Communication doesn’t matter when another person disregards everything you say. You can talk until you are blue in the face, it doesn't matter if the other person isn’t willing to listen to you.
Some people might superficially listen to you, but that doesn't mean they are willing to listen to what you have to say. You can tell a person that they are hurting you and ask them to stop, but they will respond that they aren’t hurting you. People like this shouldn’t be in your life.
A solid relationship can only work if both people are willing to listen to the other person. I told the person that I was dating that something in our relationship wasn’t working for me.
Instead of having an open honest conversation with me, they used cheesy lines and cliques. It wasn’t long before I was done with them for good because they weren’t willing to listen to what I had to say.
Relationships are given and taken, it is never just one-sided. If you find yourself always on the giving end then something isn’t right. If all a person does is want things from you and take what they can get, then you’ll wear yourself out.
Never give more than what you are getting. If I can go a hundred miles for a person, but they can’t even go to the mailbox for me, then the relationship isn’t about wanting each other to flourish. It’s about what one person wants and that is to take.

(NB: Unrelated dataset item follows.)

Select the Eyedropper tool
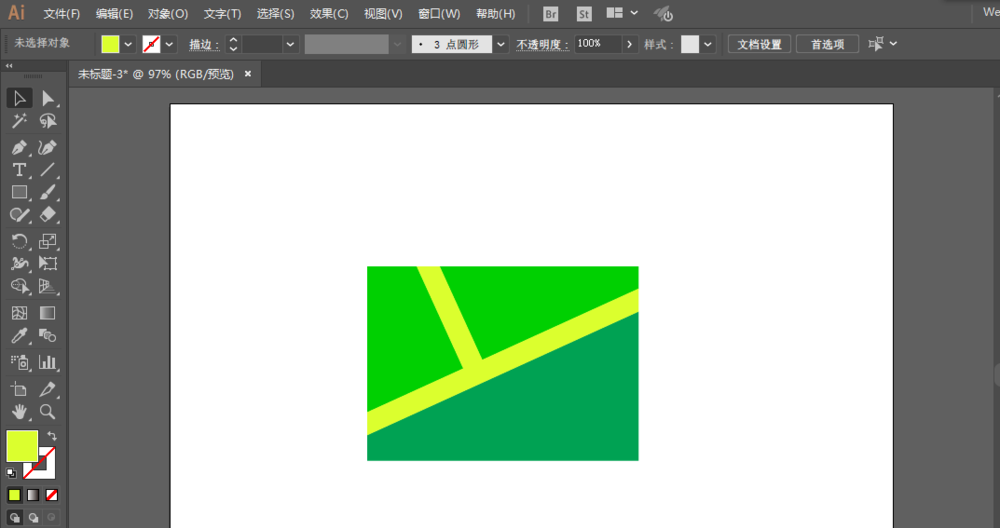The image size is (1000, 528). coord(19,336)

Making excuses for a person is easy. We look back on memories of the people we knew and tell ourselves that this is the real version of them. We tell ourselves that whatever they are doing in the present isn’t who they really are.

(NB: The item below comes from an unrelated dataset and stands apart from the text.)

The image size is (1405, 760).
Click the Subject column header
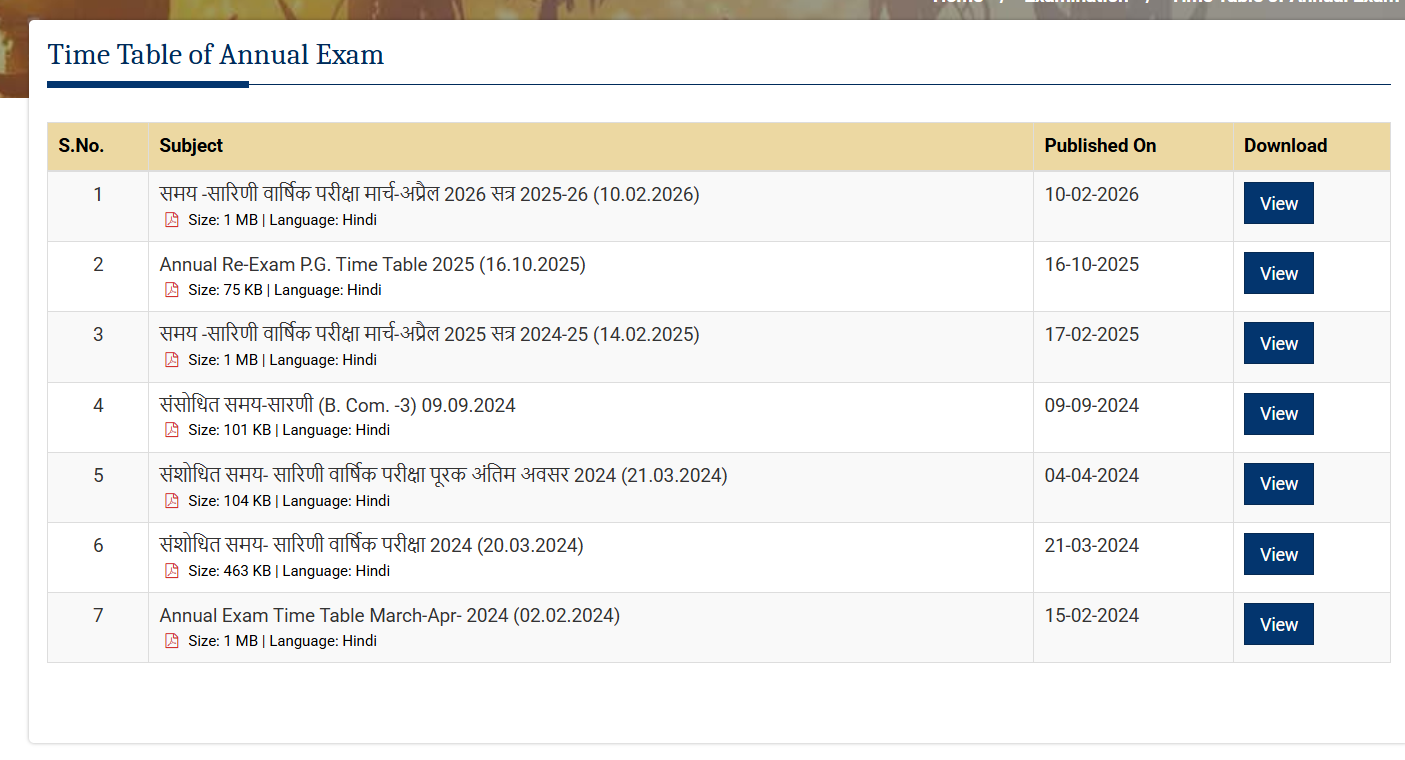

We make too many excuses and tell ourselves that the person we see in front of us isn’t who they really are. If not for the past memories of a person we would not put up with them in the present. We need to accept that the people we see are who they are.
The hardest thing to realize is that people change. I’ve left friends because I saw who they grew into. They were no longer the people that I used to know because people change every day. That’s the hard truth of life. People change and you have to look at them for who they are, not who they were.

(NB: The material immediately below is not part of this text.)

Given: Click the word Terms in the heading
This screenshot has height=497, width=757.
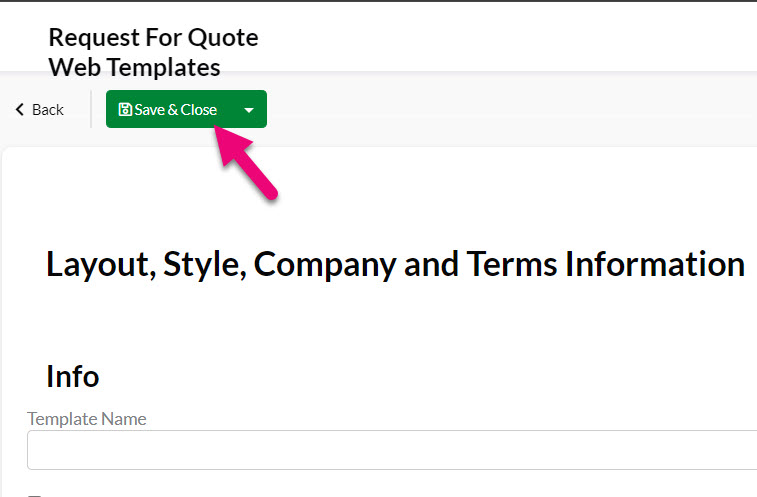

Patterns are easy to see, but hard to break. We are creatures of habit after all. We like to have a routine or cycle to go through. This makes things easier to understand. When the pattern is one that continues to hurt you, you should leave. There is no need to go through the cycle of having to forgive a person for how they constantly hurt you, in the exact same way they have before.
I had a friend who went after a guy that she knew was bad for her. When I asked her why she said, “I run towards red flags because I know what to expect. They (the red flags) are comfortable for me.”
A relationship shouldn’t drain you. You should feel exhausted by being around a person. A person should not drain you emotionally, physically, or financially. Relationships are meant to help you flourish not diminish. When a person makes you feel like less, you should go.
What causes people to feel drained is exactly what they aren’t getting. The respect they need. Respect yourself enough not to let a person take everything away from you, otherwise in the end it is all loss.
You are allowed to say no and you do not need to give a reason why. If a person makes you feel like you can’t say no, then they are bad for you. You should not stay with a person that you cannot express yourself with. That person just wants you to do what you are told, they do not want a relationship.
If you can't say no, then you cannot talk to the person. If you cannot talk to the person, then it is not a relationship. If you're not in a relationship with the person, then you should walk away.
Relationships are never easy. In The Giving Tree by Shel Silverstein, a young boy forms a relationship with a tree over his entire life.
The tree gives the man everything he asks for because she loves him. In the end, the tree loses her apples, branches, and bark, until it is nothing more than a stump.
The man takes, and takes, and takes until there is nothing left.
The story demonstrates that relationships run their course and we must move on from others before they take everything we have.
It is important to know when to leave a relationship behind.